§ **TEXTO PARA ANÁLISE**:
23 Abril 2024
“Com a atual escala de produção e consumo, o mundo não dispõe de materiais para ser sustentável, motivo pelo qual teríamos que optar por um modelo produtivo que possa ser factível. O decrescimento ou a neutralidade do crescimento refere-se a modelos econômicos que procuram reduzir ou estabilizar o consumo de recursos naturais e energia, mantendo ou melhorando os níveis de bem-estar humano. Mas existem outros modelos, como o ecofascismo, que faz alusão a supostos regimes autoritários que tornam possível que cada vez menos pessoas, aquelas com poder econômico e/ou militar, continuem a manter o seu estilo de vida acumulando recursos à custa de muito mais pessoas não poderem ter acesso aos materiais mínimos para uma existência digna”. A reflexão é de Alejandro Marcó del Pont, em artigo publicado por El Tábano Economista, 21-04-2024. A tradução é do Cepat.
Somos primatas com instituições medievais e tecnologias divinas (Edward Wilson).
As quantidades esclarecem a narrativa idealista. Segundo o físico e matemático espanhol Antonio Turiel, o mundo produz 108 mil toneladas de lítio por ano. Se utilizássemos toda a produção exclusivamente para a produção de baterias para carros elétricos, excluindo a produção de óleos lubrificantes, celulares, laptops, tablets e outros dispositivos eletrônicos portáteis, além de vidros cerâmicos, poderíamos produzir 8 milhões de carros elétricos por ano. Atualmente existem mais de 1,4 bilhão de carros no mundo. Para substituí-los por carros elétricos, precisaríamos de 180 anos (1.446.000.000÷8.000.000 =180,75), o que é claramente irracional, sem pensar que logo depois do início o lítio acabaria.

§ **DADOS REGISTRADOS**:
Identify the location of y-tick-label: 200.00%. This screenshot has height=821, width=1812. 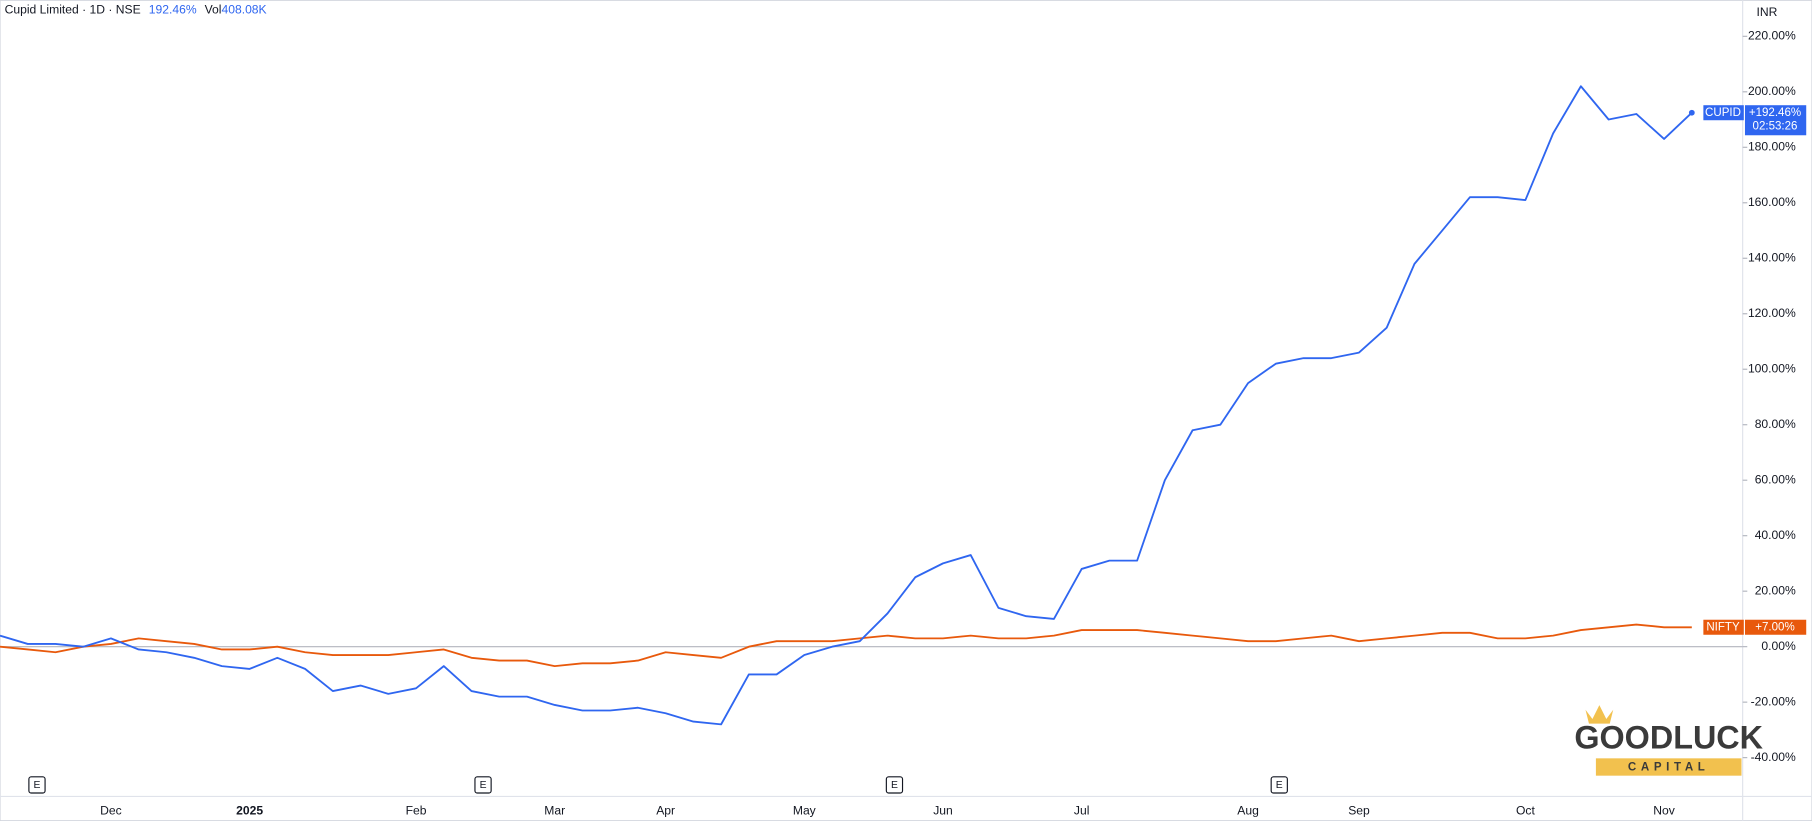
(1772, 91).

§ **QUESTÃO 1**:
Por favor, reescreva o trecho do texto sobre decrescimento que começa em "Somos primatas com" e segue até "o lítio acabaria.", trocando "lítio" por "cobalto".
§ **QUESTÃO 2**:
Segundo o texto sobre decrescimento, quantos carros elétricos por ano poderiam ser produzidos se toda a produção mundial de lítio fosse usada só em baterias para esses carros?
§ **QUESTÃO 3**:
Dê continuidade ao texto sobre decrescimento a partir da última frase apresentada.

§ **ESPAÇO PARA RESPOSTA 1**:
Somos primatas com instituições medievais e tecnologias divinas (Edward Wilson).
As quantidades esclarecem a narrativa idealista. Segundo o físico e matemático espanhol Antonio Turiel, o mundo produz 108 mil toneladas de cobalto por ano. Se utilizássemos toda a produção exclusivamente para a produção de baterias para carros elétricos, excluindo a produção de óleos lubrificantes, celulares, laptops, tablets e outros dispositivos eletrônicos portáteis, além de vidros cerâmicos, poderíamos produzir 8 milhões de carros elétricos por ano. Atualmente existem mais de 1,4 bilhão de carros no mundo. Para substituí-los por carros elétricos, precisaríamos de 180 anos (1.446.000.000÷8.000.000 =180,75), o que é claramente irracional, sem pensar que logo depois do início o cobalto acabaria.

§ **ESPAÇO PARA RESPOSTA 2**:
8 milhões de carros elétricos por ano.

§ **ESPAÇO PARA RESPOSTA 3**:
É aqui que começa a coisa interessante: no atual esforço para realizar uma transição energética, existem alguns pontos obscuros que, pela sua grande relevância, seria conveniente esclarecer, especialmente o que está relacionado com os modelos de crescimento econômico capitalista de eterna expansão. Ou seja, como veremos, existe um problema com a escassez de materiais críticos para a transição renovável, um problema conhecido já há algum tempo, mas sutilmente ocultado. Há também a questão da engenharia social que deve ser colocada em prática para aproveitar a melhor forma de consumir o que é produzido. Trata-se da já exposta escassez de recursos e da sua disponibilidade para produzir os meios de produção da transição, bem como da utilização da energia de forma sensata e justa.
O capitalismo tem um grande número de defeitos, mas a taxa de lucro, os lucros e o modelo de crescimento indiscriminado são talvez o maior impedimento para a transição energética. Não é que esta não possa ser realizada a longo prazo; o problema é que não é possível fazer isso nesta escala de produção devido à escassez física de materiais. Talvez com uma escala menor e mais equitativa, com necessidades mais racionais e com menos disparidades, isso pudesse ser possível. No entanto, esta ideia enfrenta vários obstáculos, como o tipo de crescimento, a localização e propriedade dos materiais, a sua escassez, o gasto cada vez menor de combustíveis fósseis para a extração de materiais necessários à transição, a recusa em sacrificar benefícios, entre outros. Esses desafios fazem com que essa ideia seja de difícil concretização.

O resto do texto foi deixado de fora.